__Task prompt__.
Transcribe the records below verbatim, only the stretch from the line containing "This screenshot has height=442, width=900." through the line containing "pyautogui.click(x=165, y=444)", both included.

· · · · · · ·

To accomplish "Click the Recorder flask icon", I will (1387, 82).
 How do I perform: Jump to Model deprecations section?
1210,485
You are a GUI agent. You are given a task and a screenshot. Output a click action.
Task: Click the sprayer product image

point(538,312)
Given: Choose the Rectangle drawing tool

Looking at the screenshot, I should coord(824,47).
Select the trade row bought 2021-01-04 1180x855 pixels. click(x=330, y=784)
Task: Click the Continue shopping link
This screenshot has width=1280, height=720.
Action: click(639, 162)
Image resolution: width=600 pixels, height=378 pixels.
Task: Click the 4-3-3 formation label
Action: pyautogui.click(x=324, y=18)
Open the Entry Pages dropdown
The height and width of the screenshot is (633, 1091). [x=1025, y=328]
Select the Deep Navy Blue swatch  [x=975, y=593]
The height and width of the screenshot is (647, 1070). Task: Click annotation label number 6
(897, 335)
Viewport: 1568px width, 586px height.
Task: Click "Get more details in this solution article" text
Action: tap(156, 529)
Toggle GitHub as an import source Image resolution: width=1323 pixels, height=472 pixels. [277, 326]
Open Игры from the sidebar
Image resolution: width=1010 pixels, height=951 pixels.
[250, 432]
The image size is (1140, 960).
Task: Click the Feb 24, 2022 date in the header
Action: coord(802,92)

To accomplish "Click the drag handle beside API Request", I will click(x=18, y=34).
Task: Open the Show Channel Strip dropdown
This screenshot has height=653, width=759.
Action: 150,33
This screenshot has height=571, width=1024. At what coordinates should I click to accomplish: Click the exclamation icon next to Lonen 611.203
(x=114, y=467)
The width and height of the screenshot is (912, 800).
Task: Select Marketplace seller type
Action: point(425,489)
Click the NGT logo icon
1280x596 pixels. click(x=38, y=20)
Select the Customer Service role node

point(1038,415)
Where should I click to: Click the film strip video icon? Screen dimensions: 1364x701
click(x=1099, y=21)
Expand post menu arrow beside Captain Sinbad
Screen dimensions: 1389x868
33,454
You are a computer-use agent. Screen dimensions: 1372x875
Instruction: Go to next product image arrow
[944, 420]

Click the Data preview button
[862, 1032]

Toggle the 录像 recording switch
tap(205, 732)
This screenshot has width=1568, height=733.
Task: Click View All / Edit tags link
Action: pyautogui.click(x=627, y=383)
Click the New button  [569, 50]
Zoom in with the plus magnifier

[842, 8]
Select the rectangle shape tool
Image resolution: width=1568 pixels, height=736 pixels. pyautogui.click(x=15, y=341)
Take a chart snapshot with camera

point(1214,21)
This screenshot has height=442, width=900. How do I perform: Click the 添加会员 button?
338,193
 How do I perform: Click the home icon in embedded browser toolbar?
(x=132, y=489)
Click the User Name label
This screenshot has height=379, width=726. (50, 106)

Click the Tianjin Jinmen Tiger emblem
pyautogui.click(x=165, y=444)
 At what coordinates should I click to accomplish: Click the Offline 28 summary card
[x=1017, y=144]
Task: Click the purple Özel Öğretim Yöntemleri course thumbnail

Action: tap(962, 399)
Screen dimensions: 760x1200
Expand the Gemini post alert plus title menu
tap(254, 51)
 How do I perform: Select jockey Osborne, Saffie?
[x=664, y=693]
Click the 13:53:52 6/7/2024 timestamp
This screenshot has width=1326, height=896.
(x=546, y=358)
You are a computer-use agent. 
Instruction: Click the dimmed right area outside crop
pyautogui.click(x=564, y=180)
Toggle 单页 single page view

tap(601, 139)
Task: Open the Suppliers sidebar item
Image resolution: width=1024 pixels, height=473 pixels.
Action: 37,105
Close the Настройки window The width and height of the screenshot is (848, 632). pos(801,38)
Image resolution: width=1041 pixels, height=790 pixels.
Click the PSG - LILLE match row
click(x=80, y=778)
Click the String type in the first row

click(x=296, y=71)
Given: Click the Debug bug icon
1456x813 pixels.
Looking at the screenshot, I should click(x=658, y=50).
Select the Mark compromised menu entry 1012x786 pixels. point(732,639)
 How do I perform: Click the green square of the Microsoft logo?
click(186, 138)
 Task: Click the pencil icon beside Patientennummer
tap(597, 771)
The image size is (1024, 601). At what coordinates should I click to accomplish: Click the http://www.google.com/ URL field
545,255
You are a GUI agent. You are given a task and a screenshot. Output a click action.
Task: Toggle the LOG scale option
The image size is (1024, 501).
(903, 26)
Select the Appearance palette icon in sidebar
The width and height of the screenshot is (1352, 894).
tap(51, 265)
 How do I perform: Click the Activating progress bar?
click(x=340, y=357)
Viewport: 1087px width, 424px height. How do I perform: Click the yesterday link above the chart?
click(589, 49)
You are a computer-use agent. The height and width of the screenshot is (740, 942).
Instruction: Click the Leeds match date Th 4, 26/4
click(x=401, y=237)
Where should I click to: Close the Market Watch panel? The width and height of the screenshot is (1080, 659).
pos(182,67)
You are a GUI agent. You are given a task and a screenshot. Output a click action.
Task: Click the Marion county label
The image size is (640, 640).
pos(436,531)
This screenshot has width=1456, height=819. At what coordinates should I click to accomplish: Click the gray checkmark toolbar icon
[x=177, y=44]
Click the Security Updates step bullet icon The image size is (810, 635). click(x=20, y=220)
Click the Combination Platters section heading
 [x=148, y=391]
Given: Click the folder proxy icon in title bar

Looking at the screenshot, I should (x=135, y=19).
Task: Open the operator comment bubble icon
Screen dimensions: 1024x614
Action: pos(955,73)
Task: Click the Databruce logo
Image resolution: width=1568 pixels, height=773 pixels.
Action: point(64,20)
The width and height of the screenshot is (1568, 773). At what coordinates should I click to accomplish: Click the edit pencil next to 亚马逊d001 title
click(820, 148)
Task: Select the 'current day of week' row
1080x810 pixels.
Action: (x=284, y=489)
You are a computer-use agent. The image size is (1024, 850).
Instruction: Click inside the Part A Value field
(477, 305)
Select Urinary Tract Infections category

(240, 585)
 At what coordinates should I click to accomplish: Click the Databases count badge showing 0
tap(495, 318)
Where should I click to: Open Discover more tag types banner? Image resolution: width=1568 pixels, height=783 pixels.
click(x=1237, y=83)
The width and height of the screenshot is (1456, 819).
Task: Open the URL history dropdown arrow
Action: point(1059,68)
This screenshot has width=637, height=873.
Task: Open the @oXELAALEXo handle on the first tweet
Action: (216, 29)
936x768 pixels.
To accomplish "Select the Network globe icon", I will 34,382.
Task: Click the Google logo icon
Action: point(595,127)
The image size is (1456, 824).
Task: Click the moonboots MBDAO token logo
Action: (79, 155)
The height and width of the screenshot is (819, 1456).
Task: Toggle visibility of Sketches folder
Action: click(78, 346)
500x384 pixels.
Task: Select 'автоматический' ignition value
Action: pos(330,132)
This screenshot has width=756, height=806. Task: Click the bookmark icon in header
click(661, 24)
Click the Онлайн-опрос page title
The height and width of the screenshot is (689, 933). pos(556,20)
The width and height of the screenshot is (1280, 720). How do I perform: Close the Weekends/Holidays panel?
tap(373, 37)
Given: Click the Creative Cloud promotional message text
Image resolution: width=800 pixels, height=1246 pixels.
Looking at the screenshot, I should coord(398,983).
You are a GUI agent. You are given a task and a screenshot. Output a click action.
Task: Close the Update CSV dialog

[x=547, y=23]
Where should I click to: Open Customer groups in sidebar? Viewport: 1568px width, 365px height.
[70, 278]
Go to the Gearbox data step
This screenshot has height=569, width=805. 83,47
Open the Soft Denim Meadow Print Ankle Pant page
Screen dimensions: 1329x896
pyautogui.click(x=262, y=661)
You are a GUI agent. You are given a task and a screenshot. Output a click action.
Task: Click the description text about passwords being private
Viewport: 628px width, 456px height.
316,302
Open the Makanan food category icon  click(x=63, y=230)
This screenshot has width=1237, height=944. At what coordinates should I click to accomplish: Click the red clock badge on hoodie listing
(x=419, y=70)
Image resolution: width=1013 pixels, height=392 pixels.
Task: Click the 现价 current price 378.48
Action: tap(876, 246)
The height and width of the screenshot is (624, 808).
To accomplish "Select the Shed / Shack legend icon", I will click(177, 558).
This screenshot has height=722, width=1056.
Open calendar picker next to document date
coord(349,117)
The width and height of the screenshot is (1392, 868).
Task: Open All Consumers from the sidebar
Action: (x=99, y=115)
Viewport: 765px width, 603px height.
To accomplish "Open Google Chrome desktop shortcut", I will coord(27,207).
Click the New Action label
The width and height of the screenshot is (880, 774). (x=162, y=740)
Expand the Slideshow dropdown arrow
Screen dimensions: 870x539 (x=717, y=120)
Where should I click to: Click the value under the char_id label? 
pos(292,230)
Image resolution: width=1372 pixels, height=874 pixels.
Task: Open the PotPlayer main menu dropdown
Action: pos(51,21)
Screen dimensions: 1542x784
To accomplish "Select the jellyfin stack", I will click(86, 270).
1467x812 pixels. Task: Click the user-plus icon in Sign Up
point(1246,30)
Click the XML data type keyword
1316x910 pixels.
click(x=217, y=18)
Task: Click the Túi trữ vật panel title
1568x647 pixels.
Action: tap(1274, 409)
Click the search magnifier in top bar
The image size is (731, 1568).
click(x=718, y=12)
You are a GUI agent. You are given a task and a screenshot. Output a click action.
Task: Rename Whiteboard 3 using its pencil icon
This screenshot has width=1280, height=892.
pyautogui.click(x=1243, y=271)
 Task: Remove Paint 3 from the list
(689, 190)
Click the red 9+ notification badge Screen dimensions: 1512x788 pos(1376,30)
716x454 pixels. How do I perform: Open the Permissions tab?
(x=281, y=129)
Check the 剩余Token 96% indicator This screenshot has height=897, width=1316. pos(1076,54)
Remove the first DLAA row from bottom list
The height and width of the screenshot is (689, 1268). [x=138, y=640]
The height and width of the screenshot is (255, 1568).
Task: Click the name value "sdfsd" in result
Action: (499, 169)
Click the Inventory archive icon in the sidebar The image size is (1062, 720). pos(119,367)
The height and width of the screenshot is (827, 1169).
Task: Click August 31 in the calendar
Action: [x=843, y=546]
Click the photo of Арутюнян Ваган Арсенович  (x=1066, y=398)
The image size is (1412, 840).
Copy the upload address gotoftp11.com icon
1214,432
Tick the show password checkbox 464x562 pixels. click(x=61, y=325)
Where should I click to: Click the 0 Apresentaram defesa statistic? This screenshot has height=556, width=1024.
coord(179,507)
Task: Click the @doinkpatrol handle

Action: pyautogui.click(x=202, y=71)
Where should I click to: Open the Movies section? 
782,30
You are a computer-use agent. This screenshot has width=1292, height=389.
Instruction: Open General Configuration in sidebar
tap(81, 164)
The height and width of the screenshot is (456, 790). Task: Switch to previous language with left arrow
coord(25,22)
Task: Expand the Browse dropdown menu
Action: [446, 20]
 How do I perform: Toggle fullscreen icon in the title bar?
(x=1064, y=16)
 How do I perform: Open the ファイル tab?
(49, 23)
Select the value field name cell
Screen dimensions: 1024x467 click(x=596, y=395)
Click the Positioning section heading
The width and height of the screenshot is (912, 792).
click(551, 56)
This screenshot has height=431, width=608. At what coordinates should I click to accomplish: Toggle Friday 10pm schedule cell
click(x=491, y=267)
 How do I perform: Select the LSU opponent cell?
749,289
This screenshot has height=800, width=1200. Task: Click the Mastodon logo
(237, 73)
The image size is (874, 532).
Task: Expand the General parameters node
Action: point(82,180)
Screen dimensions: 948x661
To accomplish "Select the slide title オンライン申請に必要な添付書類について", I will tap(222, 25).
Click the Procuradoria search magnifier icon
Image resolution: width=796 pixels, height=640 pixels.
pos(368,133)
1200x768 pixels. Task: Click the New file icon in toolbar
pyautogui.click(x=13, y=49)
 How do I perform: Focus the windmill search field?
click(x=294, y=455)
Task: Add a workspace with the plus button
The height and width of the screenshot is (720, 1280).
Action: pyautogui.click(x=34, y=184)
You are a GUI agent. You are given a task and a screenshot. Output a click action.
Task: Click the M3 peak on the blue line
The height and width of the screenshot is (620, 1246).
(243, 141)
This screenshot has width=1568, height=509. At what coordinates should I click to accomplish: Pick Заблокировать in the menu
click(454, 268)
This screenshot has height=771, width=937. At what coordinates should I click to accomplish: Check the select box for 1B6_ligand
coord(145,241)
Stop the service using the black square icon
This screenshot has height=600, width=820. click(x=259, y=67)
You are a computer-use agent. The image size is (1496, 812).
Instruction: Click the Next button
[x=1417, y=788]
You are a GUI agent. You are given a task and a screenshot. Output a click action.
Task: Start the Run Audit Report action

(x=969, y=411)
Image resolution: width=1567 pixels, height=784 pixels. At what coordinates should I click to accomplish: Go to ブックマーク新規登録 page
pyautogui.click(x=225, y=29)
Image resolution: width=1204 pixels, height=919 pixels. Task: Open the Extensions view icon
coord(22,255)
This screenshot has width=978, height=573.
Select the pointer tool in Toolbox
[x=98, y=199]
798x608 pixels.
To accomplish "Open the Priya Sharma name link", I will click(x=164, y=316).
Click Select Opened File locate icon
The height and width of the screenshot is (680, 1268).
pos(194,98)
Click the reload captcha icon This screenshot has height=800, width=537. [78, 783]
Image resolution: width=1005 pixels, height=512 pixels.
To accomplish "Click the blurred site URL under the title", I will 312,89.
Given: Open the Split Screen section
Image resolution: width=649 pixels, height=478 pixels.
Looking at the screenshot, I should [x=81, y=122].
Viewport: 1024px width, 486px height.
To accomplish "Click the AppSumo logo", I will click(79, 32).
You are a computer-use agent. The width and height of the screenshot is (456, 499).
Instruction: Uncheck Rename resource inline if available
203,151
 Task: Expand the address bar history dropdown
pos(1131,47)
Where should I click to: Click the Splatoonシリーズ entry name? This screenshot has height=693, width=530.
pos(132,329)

· · · · · · ·

__Full solution__.
This screenshot has height=442, width=900. How do I perform: Click the 添加会员 button?
338,193
 How do I perform: Click the home icon in embedded browser toolbar?
(x=132, y=489)
Click the User Name label
This screenshot has height=379, width=726. (50, 106)

Click the Tianjin Jinmen Tiger emblem
pyautogui.click(x=165, y=444)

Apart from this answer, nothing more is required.